Search the records for the string "computer". Copy each line where it occurs.

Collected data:
____

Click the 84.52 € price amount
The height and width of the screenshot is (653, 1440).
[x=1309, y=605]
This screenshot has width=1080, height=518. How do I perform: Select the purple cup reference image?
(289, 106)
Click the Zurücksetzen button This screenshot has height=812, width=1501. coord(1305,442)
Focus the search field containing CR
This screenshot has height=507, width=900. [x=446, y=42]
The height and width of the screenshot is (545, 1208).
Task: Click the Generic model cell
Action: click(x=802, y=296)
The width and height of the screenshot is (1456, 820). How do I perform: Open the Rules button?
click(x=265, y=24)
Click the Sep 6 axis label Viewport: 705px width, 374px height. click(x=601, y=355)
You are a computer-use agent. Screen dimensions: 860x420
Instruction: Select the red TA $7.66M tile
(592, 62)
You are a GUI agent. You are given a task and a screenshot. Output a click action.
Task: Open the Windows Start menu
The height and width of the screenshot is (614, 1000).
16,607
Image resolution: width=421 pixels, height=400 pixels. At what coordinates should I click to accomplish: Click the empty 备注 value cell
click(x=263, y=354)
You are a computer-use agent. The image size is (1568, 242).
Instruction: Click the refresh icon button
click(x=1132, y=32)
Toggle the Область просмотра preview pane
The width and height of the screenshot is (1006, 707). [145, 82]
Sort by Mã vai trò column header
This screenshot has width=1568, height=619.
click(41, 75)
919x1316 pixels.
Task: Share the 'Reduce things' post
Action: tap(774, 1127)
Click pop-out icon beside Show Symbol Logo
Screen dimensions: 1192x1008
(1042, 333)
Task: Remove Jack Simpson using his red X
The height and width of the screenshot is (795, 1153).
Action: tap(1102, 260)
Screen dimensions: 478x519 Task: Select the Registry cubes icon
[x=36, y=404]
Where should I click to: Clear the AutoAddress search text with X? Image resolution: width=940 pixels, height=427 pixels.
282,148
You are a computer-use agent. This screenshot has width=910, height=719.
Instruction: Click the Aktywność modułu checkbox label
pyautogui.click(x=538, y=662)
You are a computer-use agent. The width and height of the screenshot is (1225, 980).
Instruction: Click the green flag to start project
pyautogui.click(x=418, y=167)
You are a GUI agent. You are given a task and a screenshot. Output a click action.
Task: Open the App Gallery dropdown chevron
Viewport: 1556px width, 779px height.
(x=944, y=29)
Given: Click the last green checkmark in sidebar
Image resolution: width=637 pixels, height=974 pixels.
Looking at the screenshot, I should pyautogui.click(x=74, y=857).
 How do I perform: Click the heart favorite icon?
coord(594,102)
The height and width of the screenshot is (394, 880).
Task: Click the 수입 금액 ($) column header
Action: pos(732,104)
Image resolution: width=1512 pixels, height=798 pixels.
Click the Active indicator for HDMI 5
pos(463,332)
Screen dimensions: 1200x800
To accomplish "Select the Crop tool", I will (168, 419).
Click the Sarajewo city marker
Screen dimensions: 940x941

____

Exercise output =>
You are a computer-use agent. Screen dimensions: 860x420
You are a computer-use agent. The image size is (1568, 242).
You are a computer-use agent. This screenshot has width=910, height=719.
You are a computer-use agent. The width and height of the screenshot is (1225, 980).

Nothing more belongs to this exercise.